Much of the frustration of working-class people stems from a conflict between traditional ways of living and ways that people have reason to believe are just, on the one hand, and the demands of a global economy, on the other. The global economy is largely corporate: it is not rooted in a system of natural ethics but instead follows the logic of a balance sheet and a profit and loss statement.
Managing the local economy’s interface with the global economy is fraught with difficulties largely because of the disruptive effects of creative destruction.
The changes associated with creative destruction are imposed not negotiated. Book-keepers were summarily displaced by electronic spreadsheets; backyard mechanics need the latest computer software and equipment to make simple repairs; and high-speed data is making the outsourcing of accounting, customer service, information technology and other business functions a serious option for both international and local businesses.

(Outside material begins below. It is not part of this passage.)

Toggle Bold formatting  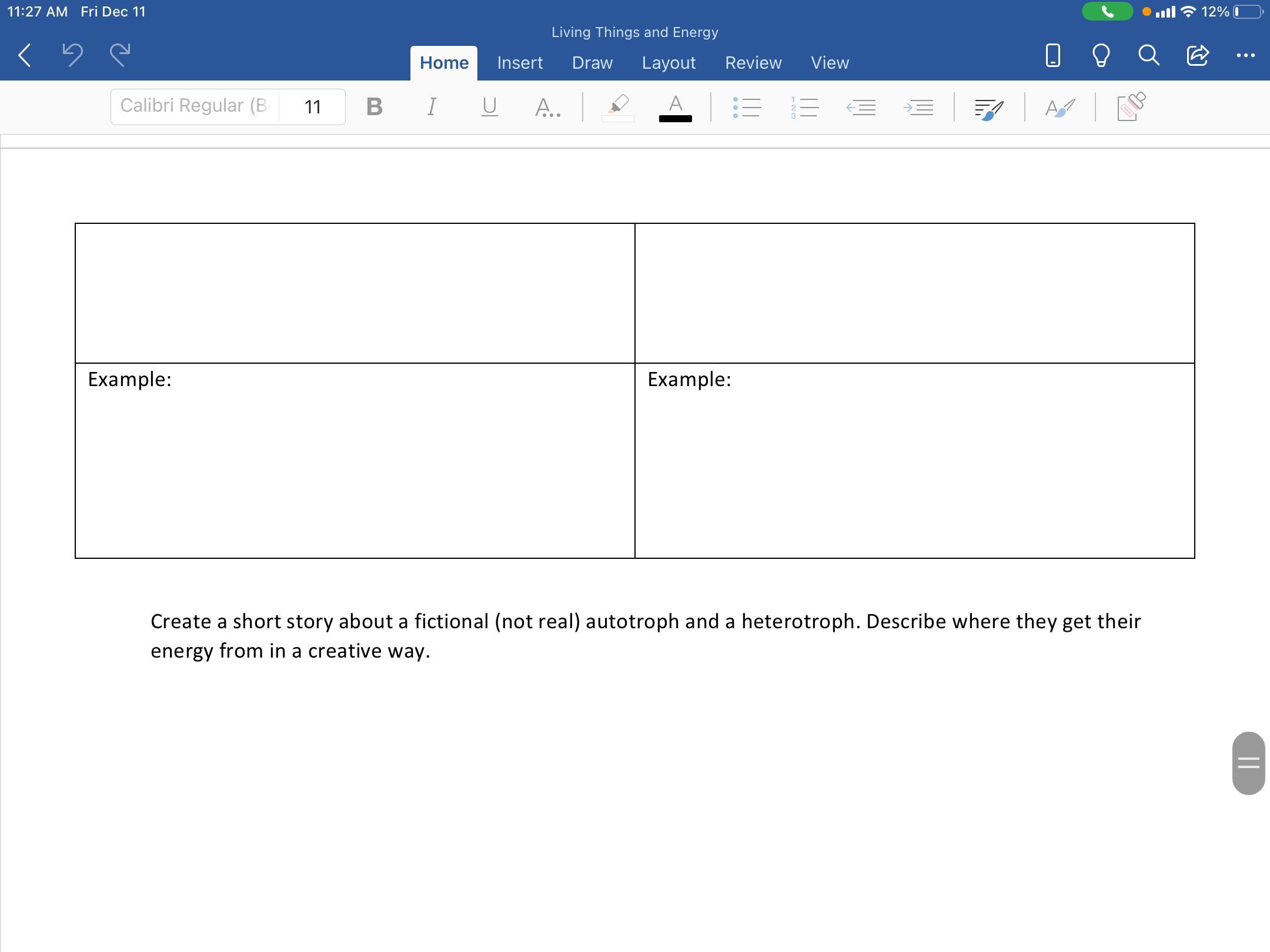pos(374,107)
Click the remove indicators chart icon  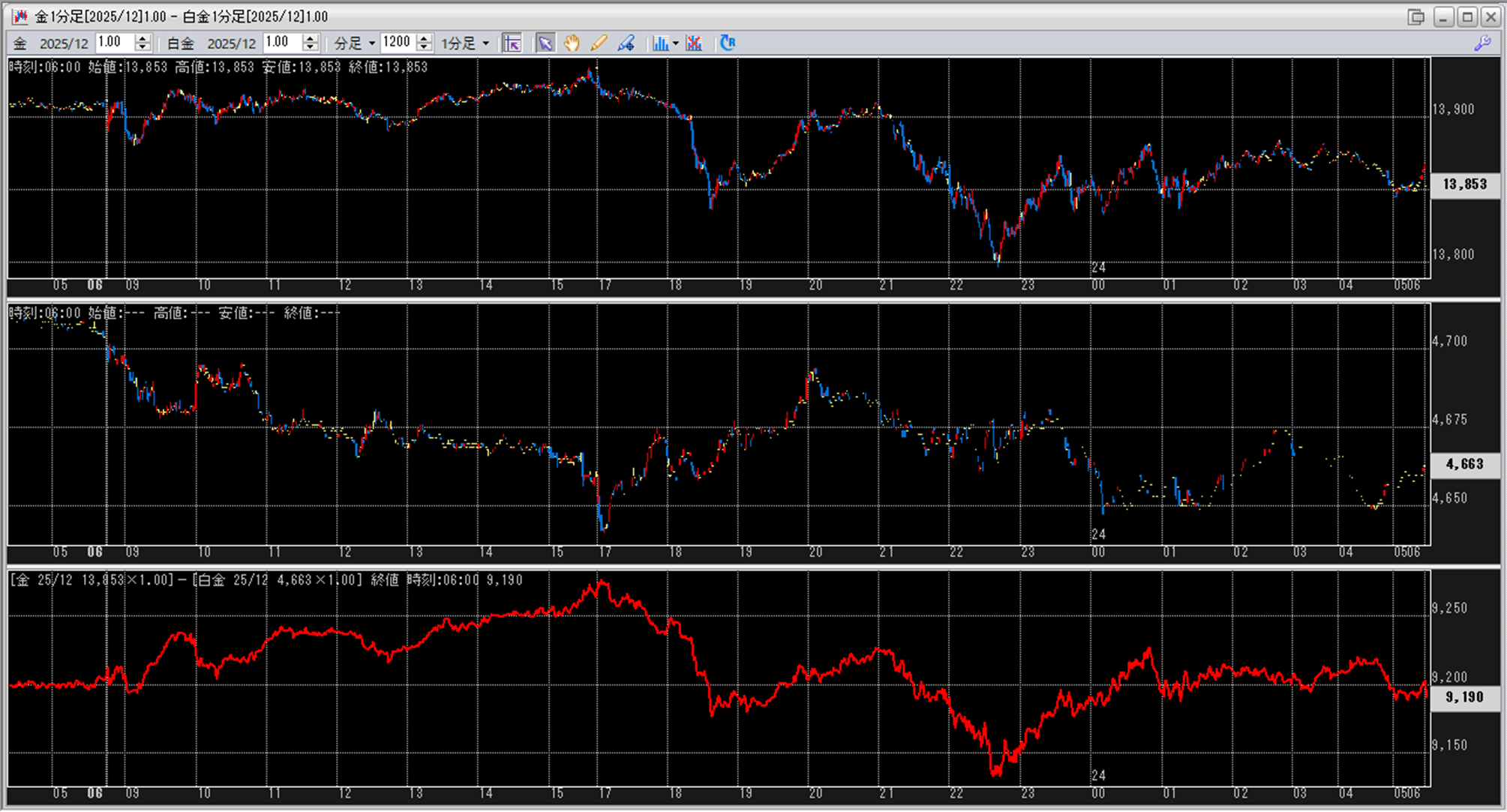(694, 43)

The next wave of disruption will likely come from corporations like Uber and Airbnb. Uber, a transportation company, could make traditional ways — taxi — of moving visitors and locals around the Island redundant. Similarly, Airbnb poses a serious threat to traditional ways — hotels and guesthouses — of accommodating visitors.
The way in which workers organise themselves through unions and the power they are used to wielding will change dramatically. Similarly, owners will view the challengers’ new business model as grossly unfair.
When looking at economic performance over a decade or more, three factors drive growth: more capital — plant and equipment, better technology, and a growing and better-trained workforce. International growth data suggest that these factors are of equal importance.
If the Government could demonstrate its commitment to economic development without exclusive reliance on outsiders, then perhaps the scepticism over its economic growth policies could be abated.